begin PAGE TEXT

These three cases illustrate the obstacles that face the national leaders of both parties, who are desperately seeking an overriding issue that will give them a solid majority on Capitol Hill.

Important to parties

Democrats and Republicans alike are frustrated because the argument they find most compelling has little appeal to voters: A gain of one Senate seat and a half dozen House seats could decide party control. So a single contest could be decisive.

The politicos' hope is that voters will focus on the big picture, grasp the enormity (in their eyes) of what is at stake and cast strategic votes. Such an appeal, however, requires voters to overlook local issues and personalities and make their choices based on the belief that the election's overriding issue is which party controls Congress.

That's a tough sell. Sen. Robert Torricelli, D-N.J., who withdrew from his re-election campaign on Sept. 30, tried to make this point in his debates with Republican opponent Douglas Forrester. Torricelli, plagued by charges of accepting illegal gifts, was asking voters to look beyond his ethical lapses and ponder the implication that his loss might precipitate a GOP Senate takeover. He conjured up the specter of new restrictions on abortion, the pillaging of the environment by greedy corporations and a Supreme Court packed with right-wing zealots. But Torricelli's plunging poll numbers, even among Democrats, showed that voters could not turn a blind eye to corruption for the sake of national policies that they might favor.

end PAGE TEXT

# [PROBLEMS AND TASKS]
a – The article on party control of Congress describes the outcomes that Torricelli conjured up in his debates if the GOP took over the Senate. List them all.
b – Reproduce the part of the article on party control of Congress that opens with the words containing "Important to parties" and closes with "could be decisive.".

begin GIVEN DATA

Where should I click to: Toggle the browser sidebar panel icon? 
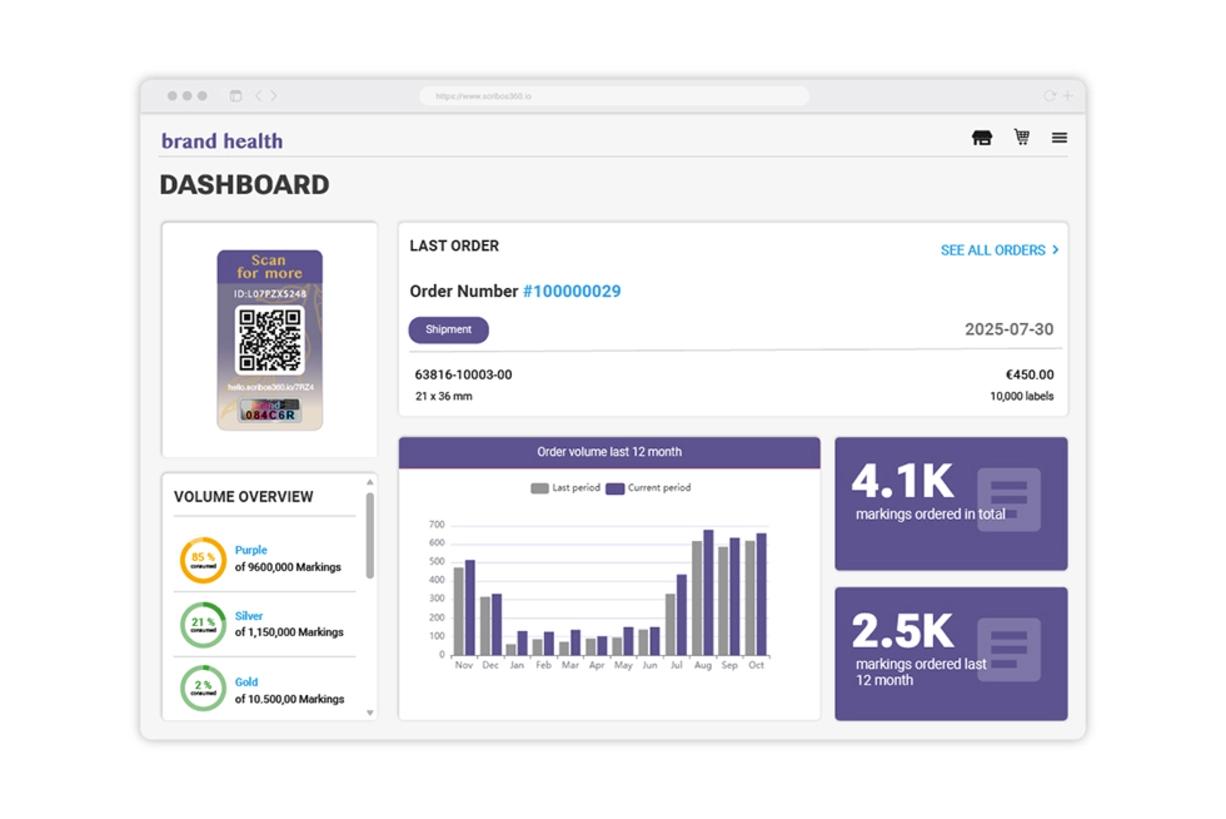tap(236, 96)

end GIVEN DATA
begin GIVEN DATA

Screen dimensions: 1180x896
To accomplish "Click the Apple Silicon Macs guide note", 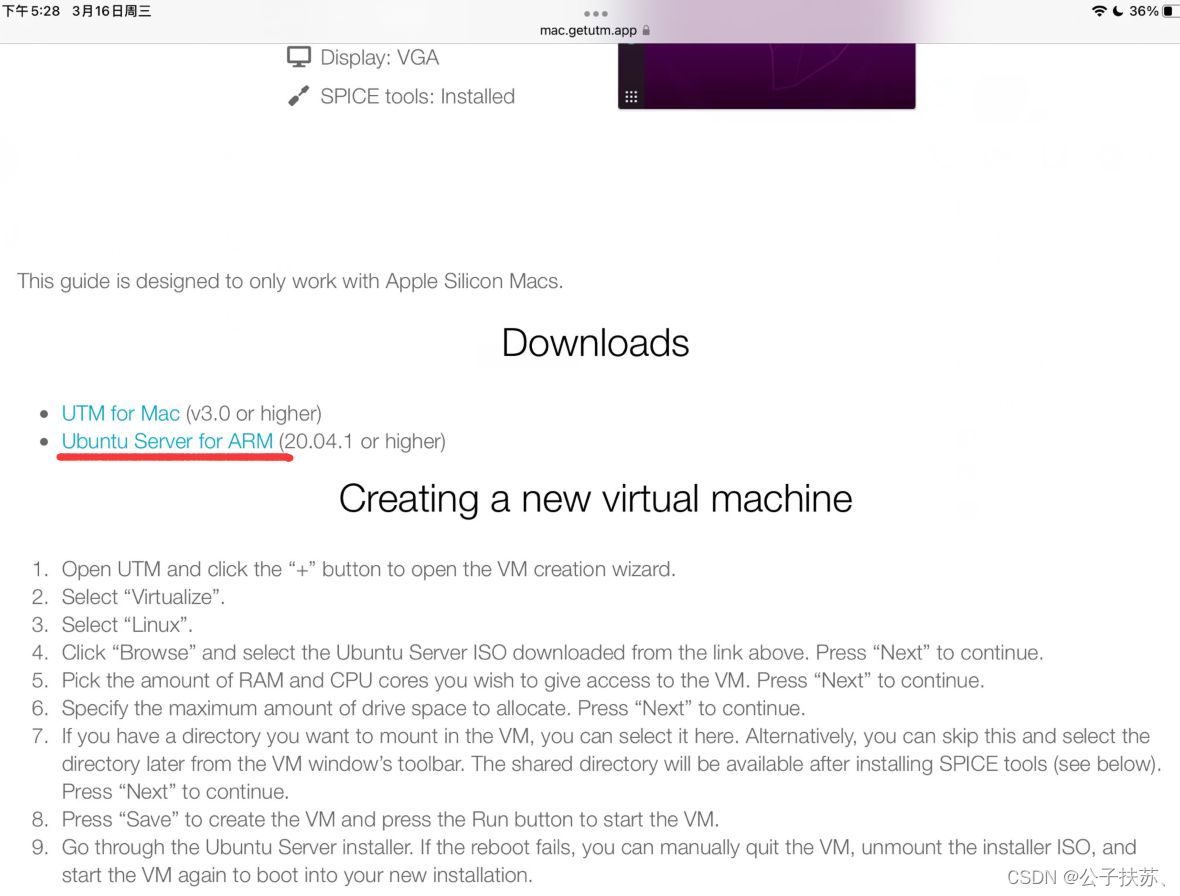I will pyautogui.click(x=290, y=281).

end GIVEN DATA

# [RESPONSE LIST]
a –
- New restrictions on abortion
- The pillaging of the environment by greedy corporations
- A Supreme Court packed with right-wing zealots

b –
Important to parties

Democrats and Republicans alike are frustrated because the argument they find most compelling has little appeal to voters: A gain of one Senate seat and a half dozen House seats could decide party control. So a single contest could be decisive.